» Supplied passage
----

GRAHAM WARWICK / WASHINGTON DC

But with only one aircraft dedicated to clearing the flight envelope, testing has been slower than anticipated

After a slow start, Lockheed Martin/Boeing F-22 Raptor avionics flight testing is gathering pace. But the stealthy fighter is likely to enter US Air Force operational evaluation next year with significant limitations because of delays in clearing the flight envelope.

The eighth F-22 has flown and will join the test fleet at Edwards AFB, California, later this month, while the ninth and final development aircraft is on the flight line at Lockheed Martin's Marietta, Georgia, plant. "Testing is actually going quite well, now we are finally getting avionics aircraft out there," says Brig Gen Jay Jabour, USAF F-22 system programme director.

While there will soon be six aircraft involved in avionics testing, there is only one dedicated to clearing the flight envelope. "The long pole in the tent is the structural test," says Jabour. "We are limited to one aircraft, 4003, and testing has gone slower than anticipated. We are three months behind schedule." Testing is under way in the 7g+ regime. If initial operational test and evaluation (IOT&E) begins as scheduled in April next year, it will not be with the full envelope. "We have got to get to IOT&E with an envelope we can use. The air force is looking at how much envelope is needed," he adds.

There is "significant risk" in holding to the April 2003 date for the start of operational evaluation, says Jabour. "But there is no hard-and-fast reason for that date. It is driven by funding." IOT&E could be delayed, and the programme would still meet the schedule for a full-rate production decision, while initial operational capability (IOC) is still planned for December 2005.

----

» Task instructions
1. Name every geographic location mentioned in the F-22 article, including the one in its byline.
2. According to the F-22 article, why is the fighter likely to enter operational evaluation with significant limitations?
The listing is separate material with no connection to the F-22 article.

» Raw data
----

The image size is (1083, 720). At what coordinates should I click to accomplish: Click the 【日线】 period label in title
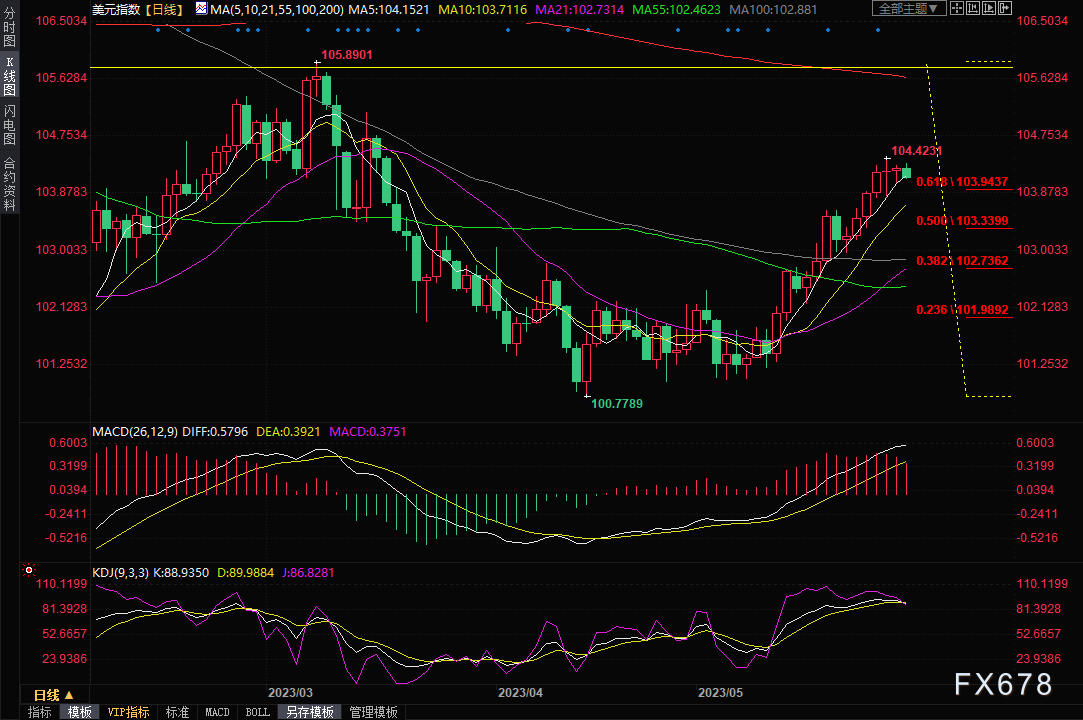[x=164, y=9]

----

» Full answers
1. Washington DC; Edwards AFB, California; Marietta, Georgia

2. Only one aircraft, 4003, is dedicated to clearing the flight envelope, and its structural testing has gone slower than anticipated, leaving it three months behind schedule. As a result, if operational evaluation begins in April as scheduled, it will not have the full envelope.